**Required action:** A line qualifies if it holds the string "Close". Copy every qualifying line from the records.

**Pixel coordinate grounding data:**
=-=-=
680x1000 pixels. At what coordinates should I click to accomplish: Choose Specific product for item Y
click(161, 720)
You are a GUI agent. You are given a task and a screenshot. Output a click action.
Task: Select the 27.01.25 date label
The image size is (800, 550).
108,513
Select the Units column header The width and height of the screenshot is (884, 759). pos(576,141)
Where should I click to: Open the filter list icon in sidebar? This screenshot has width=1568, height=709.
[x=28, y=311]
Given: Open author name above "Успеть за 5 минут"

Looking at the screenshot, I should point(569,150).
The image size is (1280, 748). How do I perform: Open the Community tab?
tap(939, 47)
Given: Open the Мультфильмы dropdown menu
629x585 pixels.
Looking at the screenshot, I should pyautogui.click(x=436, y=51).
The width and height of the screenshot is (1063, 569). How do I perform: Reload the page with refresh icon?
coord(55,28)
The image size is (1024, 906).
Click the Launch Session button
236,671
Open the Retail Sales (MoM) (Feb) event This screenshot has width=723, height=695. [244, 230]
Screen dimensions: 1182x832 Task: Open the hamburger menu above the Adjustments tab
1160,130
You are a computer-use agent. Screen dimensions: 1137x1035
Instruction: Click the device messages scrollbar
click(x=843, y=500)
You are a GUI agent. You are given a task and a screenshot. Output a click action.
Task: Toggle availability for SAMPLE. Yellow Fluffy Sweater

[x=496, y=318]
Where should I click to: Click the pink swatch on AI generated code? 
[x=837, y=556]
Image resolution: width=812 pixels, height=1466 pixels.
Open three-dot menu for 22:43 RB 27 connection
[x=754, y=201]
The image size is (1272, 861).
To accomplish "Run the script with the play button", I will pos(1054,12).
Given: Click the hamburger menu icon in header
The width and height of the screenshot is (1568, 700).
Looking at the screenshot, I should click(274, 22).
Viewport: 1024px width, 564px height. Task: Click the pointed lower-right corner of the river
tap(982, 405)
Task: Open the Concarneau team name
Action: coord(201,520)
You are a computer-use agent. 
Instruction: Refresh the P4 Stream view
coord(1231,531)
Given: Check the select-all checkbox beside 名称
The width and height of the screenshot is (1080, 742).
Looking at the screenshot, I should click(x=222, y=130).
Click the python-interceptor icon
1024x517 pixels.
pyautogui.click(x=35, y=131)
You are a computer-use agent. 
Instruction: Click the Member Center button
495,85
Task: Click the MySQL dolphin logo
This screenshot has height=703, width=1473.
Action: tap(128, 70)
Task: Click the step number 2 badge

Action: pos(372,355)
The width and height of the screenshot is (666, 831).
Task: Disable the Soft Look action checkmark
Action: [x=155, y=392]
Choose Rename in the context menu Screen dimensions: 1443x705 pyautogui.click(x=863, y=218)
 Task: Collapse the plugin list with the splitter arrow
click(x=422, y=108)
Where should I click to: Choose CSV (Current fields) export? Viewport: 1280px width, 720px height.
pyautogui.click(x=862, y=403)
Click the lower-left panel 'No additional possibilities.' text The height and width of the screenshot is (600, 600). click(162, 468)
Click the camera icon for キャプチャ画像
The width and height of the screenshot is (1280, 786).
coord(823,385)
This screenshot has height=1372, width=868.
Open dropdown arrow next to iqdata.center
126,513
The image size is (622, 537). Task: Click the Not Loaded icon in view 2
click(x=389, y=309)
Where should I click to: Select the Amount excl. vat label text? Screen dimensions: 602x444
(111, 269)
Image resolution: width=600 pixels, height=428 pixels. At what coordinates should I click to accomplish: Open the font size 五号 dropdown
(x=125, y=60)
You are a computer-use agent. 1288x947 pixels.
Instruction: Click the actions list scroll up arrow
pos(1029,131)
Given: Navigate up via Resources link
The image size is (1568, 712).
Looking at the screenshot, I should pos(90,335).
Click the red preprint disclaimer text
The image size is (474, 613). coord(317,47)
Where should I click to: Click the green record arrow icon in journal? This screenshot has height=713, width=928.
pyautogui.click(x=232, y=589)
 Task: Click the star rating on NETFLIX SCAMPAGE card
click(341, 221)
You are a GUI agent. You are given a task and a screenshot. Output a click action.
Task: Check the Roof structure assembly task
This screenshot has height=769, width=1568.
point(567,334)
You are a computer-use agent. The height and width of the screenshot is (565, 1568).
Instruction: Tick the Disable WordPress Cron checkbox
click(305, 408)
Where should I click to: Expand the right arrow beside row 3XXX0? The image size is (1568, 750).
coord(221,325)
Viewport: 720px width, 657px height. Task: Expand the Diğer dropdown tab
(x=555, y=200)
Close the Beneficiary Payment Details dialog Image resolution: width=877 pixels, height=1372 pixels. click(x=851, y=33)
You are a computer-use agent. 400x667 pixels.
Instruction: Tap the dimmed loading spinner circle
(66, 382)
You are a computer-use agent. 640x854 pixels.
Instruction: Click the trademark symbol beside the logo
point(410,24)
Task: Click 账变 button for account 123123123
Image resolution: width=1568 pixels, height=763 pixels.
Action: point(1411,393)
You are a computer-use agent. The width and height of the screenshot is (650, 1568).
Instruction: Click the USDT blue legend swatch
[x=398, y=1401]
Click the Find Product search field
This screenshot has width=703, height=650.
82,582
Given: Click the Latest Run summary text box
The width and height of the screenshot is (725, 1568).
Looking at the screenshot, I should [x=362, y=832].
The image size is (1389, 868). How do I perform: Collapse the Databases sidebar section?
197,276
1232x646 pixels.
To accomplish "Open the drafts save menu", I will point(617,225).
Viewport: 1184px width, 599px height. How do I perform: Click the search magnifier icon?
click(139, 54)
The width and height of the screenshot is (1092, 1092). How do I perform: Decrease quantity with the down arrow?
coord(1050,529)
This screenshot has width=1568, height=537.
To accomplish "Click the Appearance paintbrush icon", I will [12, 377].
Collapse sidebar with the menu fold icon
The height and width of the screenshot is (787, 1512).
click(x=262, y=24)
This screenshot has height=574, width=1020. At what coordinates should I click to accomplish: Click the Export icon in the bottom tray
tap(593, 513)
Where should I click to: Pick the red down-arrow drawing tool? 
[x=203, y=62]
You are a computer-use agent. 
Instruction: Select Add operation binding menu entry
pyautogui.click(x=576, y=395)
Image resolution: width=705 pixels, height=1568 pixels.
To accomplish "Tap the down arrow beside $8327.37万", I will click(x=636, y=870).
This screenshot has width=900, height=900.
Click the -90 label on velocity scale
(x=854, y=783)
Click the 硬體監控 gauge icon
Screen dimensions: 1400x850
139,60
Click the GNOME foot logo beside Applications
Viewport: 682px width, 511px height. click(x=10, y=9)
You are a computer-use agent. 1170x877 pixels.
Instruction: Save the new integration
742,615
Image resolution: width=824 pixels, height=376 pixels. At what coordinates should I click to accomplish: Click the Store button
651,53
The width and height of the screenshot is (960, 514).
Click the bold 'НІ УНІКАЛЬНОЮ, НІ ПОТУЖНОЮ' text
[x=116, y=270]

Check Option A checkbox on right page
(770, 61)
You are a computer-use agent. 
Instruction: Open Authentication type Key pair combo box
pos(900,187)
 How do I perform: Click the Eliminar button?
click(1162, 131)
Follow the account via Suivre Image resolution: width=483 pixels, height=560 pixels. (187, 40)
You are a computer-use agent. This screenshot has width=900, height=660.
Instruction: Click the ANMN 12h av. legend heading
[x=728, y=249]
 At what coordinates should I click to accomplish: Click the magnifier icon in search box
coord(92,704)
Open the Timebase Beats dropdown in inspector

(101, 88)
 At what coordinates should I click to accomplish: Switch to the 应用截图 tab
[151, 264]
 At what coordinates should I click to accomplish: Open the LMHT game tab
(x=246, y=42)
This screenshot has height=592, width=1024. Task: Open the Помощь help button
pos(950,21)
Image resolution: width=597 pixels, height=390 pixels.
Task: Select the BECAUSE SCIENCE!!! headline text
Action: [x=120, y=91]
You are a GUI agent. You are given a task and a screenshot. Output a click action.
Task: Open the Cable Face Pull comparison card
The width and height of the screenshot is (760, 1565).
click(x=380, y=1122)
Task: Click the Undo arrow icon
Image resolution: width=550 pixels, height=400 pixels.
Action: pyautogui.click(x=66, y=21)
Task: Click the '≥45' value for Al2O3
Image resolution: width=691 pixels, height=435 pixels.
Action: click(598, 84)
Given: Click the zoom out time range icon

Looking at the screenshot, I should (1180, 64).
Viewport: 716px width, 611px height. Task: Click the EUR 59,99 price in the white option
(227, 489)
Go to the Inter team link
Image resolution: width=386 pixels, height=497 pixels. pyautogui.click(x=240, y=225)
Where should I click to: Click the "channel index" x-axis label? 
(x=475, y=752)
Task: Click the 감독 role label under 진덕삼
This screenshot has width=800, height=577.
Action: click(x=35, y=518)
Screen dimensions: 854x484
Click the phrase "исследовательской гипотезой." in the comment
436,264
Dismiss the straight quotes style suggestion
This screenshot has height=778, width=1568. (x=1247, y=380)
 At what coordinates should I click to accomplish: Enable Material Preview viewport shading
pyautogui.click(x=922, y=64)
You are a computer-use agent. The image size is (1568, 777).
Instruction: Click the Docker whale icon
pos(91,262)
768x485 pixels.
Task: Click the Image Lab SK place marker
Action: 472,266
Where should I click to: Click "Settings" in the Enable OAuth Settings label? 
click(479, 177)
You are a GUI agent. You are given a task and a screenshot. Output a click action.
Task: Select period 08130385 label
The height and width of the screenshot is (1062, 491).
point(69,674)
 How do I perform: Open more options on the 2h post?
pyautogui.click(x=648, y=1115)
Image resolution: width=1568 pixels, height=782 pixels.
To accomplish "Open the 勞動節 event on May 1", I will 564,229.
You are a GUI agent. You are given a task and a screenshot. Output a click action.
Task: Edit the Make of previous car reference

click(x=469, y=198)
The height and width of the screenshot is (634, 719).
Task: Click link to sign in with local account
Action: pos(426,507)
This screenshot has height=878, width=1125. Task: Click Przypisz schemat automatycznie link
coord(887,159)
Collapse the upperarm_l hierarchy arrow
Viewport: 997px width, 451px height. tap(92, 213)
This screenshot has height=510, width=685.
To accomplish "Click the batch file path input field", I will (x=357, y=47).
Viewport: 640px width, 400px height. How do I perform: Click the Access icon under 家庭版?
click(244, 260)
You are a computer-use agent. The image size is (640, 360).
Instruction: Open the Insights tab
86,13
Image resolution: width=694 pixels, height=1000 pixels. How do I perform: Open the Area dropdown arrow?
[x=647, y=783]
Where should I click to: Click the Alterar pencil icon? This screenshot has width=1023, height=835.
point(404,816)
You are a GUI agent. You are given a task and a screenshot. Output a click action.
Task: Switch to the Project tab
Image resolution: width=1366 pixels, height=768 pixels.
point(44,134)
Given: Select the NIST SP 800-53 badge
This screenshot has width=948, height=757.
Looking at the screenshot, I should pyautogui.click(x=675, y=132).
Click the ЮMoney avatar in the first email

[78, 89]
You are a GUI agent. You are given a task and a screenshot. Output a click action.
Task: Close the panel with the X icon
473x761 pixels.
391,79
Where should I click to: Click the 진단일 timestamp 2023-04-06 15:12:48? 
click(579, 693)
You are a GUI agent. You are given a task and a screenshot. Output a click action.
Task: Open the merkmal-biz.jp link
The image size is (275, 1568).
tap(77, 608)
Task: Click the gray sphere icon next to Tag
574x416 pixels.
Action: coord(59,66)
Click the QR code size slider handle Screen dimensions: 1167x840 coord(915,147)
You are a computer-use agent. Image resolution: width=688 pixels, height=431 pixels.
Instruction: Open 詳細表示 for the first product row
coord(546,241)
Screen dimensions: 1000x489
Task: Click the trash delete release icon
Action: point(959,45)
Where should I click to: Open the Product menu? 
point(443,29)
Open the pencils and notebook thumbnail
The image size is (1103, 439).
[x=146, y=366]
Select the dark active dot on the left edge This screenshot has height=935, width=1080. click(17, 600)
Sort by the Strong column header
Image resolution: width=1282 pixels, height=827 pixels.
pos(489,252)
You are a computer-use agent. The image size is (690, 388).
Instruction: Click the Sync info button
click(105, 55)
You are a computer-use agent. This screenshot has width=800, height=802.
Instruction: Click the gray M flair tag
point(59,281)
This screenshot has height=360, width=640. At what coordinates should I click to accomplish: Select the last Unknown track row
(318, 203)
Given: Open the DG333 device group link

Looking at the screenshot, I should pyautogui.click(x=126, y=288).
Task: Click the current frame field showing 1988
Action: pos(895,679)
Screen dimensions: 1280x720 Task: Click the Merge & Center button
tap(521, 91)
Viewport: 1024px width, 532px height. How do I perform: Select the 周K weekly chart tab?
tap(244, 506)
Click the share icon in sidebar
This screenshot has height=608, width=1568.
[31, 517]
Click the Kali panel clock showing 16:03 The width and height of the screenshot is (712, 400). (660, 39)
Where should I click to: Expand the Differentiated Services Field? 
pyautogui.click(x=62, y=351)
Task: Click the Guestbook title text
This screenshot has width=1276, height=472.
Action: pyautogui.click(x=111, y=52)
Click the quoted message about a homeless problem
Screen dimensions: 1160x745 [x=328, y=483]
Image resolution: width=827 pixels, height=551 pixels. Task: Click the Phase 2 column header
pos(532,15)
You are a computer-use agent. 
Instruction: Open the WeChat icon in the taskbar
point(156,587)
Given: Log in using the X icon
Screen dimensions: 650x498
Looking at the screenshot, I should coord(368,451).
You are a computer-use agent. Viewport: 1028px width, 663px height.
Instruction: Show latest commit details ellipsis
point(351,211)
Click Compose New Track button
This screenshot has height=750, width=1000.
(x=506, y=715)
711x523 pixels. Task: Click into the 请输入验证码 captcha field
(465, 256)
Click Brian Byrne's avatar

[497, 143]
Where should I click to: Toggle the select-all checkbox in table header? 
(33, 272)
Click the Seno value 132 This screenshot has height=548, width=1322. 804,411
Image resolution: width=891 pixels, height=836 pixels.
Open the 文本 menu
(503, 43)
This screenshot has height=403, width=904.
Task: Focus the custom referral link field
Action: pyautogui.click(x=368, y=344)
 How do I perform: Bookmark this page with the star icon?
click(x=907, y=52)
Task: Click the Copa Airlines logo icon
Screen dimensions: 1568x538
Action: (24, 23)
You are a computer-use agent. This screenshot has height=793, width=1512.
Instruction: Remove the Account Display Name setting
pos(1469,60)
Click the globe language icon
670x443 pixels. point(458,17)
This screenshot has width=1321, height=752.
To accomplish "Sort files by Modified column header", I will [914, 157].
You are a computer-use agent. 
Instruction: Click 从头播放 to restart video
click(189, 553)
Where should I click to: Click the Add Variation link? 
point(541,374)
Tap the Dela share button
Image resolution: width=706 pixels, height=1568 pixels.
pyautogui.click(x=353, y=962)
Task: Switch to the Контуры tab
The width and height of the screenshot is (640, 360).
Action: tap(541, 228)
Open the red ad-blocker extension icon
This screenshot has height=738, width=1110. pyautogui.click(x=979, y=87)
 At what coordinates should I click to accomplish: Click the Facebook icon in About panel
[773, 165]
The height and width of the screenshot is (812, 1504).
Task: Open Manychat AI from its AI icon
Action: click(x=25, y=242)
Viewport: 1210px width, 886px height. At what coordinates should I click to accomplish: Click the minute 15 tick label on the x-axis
=-=-=
**Answer to this problem:**
Close the Beneficiary Payment Details dialog Image resolution: width=877 pixels, height=1372 pixels. click(x=851, y=33)
Task: Close the panel with the X icon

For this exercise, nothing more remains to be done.